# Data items

● ● ●

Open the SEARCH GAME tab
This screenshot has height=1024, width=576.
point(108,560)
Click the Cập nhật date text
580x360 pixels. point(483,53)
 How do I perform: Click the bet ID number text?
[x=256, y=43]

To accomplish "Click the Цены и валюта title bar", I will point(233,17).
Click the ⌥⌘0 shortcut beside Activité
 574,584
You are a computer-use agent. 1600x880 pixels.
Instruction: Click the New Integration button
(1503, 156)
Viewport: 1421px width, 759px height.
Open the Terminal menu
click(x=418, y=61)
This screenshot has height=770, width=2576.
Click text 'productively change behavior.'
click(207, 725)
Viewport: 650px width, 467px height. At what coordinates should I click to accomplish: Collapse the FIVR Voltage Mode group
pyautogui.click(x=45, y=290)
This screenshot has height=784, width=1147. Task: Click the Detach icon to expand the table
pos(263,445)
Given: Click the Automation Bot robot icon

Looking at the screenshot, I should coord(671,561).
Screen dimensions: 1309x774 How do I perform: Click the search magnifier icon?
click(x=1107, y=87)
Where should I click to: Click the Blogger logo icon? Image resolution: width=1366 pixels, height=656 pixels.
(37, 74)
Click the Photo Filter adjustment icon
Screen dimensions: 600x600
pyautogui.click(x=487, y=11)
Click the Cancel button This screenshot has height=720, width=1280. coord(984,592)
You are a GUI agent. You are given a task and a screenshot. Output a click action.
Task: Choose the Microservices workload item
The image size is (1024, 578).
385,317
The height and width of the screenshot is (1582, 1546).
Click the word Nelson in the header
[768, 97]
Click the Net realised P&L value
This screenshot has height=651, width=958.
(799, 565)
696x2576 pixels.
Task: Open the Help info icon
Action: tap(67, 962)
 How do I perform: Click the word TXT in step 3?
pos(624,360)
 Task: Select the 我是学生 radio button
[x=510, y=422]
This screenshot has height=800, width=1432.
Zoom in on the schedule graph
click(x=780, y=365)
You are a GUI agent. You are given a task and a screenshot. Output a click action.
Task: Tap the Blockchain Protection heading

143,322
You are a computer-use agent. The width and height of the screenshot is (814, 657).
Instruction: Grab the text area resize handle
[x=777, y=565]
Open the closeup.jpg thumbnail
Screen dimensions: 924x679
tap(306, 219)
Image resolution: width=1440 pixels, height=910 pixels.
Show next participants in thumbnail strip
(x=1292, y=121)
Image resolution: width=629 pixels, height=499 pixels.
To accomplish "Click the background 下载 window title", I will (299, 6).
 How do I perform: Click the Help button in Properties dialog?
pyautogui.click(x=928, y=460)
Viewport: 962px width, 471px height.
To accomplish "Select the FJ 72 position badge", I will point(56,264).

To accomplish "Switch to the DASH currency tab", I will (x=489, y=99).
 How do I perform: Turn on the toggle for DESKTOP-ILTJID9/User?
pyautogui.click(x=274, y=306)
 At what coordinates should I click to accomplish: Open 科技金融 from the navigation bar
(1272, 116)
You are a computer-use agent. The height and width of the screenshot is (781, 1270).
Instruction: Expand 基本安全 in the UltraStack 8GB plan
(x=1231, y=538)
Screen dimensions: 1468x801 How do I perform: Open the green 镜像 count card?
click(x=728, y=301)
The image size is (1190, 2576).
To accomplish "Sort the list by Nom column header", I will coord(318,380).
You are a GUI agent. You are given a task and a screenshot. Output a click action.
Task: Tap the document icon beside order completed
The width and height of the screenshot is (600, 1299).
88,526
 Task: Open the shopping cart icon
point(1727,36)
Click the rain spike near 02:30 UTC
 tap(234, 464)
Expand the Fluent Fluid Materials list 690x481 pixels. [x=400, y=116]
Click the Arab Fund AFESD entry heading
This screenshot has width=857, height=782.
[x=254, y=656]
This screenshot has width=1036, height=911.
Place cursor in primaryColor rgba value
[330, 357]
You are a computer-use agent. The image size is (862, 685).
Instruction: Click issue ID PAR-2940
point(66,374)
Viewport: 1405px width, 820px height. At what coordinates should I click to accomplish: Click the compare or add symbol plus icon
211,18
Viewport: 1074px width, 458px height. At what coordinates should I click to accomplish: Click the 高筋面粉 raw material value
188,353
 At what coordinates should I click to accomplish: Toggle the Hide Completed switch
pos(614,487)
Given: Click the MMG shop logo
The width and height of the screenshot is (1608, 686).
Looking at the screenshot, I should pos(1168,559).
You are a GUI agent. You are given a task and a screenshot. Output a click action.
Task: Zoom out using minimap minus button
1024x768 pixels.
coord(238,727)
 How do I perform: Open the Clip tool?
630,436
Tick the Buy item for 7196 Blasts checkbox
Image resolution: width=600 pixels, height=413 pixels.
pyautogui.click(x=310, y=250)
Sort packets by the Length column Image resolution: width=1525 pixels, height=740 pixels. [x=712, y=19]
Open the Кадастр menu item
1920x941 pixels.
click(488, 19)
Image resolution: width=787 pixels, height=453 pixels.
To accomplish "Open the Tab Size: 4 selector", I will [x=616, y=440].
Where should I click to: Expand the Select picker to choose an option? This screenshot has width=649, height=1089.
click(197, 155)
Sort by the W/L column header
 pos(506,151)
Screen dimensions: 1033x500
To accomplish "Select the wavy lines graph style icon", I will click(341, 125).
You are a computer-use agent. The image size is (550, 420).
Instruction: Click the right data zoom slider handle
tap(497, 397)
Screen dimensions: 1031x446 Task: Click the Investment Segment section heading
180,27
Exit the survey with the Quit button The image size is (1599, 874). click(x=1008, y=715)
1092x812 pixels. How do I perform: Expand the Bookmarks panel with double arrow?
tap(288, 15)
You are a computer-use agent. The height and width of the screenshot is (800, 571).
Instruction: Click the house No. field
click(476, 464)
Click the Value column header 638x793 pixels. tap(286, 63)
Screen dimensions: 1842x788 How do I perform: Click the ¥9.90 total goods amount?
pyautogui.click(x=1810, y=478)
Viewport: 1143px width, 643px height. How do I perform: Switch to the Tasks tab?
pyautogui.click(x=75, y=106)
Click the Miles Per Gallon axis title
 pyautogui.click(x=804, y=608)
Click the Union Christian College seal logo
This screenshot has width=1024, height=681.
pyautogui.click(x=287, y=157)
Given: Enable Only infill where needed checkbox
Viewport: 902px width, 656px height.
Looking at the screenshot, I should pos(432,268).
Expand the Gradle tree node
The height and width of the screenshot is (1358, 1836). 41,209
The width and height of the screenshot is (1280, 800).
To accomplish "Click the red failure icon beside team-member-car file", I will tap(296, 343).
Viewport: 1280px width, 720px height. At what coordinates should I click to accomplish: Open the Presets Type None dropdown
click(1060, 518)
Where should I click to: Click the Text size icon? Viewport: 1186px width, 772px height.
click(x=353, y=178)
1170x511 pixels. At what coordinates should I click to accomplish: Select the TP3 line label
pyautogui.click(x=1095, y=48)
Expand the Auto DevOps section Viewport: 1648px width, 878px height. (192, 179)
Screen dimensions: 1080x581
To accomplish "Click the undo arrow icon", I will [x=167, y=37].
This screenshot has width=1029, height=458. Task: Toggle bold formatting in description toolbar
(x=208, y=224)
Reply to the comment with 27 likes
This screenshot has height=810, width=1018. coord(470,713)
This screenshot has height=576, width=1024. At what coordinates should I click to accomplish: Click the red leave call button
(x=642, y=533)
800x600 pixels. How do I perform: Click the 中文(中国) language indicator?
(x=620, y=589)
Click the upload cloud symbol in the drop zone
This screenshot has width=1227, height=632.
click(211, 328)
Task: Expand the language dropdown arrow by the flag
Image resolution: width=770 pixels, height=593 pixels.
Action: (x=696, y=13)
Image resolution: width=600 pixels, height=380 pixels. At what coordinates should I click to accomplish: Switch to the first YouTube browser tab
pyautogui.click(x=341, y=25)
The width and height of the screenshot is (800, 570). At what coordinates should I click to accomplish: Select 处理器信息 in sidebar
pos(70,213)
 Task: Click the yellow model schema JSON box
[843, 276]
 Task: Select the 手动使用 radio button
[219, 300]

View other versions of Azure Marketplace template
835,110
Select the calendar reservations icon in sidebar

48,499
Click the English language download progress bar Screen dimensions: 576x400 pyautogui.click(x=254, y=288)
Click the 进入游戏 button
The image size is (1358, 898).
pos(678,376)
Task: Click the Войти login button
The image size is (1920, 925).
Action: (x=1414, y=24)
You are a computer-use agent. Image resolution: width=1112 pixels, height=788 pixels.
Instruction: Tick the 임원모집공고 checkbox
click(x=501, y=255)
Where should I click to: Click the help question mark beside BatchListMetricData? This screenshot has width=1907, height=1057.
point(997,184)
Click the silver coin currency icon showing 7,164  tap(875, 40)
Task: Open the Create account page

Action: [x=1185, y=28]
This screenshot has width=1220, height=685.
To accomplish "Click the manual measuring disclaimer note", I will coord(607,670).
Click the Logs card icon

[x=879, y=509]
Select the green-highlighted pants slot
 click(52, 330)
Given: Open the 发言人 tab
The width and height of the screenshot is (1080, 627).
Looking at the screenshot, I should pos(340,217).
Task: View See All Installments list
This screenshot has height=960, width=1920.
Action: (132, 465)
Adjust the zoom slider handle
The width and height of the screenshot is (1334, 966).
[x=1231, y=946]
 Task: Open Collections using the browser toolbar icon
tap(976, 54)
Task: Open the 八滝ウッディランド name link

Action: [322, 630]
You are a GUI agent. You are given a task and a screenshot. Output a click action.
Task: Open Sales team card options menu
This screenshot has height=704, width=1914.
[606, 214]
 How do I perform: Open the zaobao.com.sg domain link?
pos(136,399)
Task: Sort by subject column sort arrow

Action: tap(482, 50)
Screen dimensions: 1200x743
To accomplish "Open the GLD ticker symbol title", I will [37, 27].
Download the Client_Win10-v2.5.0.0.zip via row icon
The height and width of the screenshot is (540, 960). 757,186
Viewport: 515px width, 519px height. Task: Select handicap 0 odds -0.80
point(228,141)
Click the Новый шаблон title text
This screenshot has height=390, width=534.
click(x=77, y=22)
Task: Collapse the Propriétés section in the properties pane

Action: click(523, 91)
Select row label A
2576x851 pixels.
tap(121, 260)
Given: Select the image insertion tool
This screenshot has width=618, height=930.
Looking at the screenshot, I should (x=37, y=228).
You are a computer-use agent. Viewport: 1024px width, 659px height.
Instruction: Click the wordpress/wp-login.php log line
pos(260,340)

● ● ●

# ABOUT THIS EXERCISE
What you give back should be only the lines of the records above, starting at the line with "Click the English" and ending at the line with "You are a computer-use agent. Image", restated word for word.

# RESULT OF THE TASK
Click the English language download progress bar Screen dimensions: 576x400 pyautogui.click(x=254, y=288)
Click the 进入游戏 button
The image size is (1358, 898).
pos(678,376)
Task: Click the Войти login button
The image size is (1920, 925).
Action: (x=1414, y=24)
You are a computer-use agent. Image resolution: width=1112 pixels, height=788 pixels.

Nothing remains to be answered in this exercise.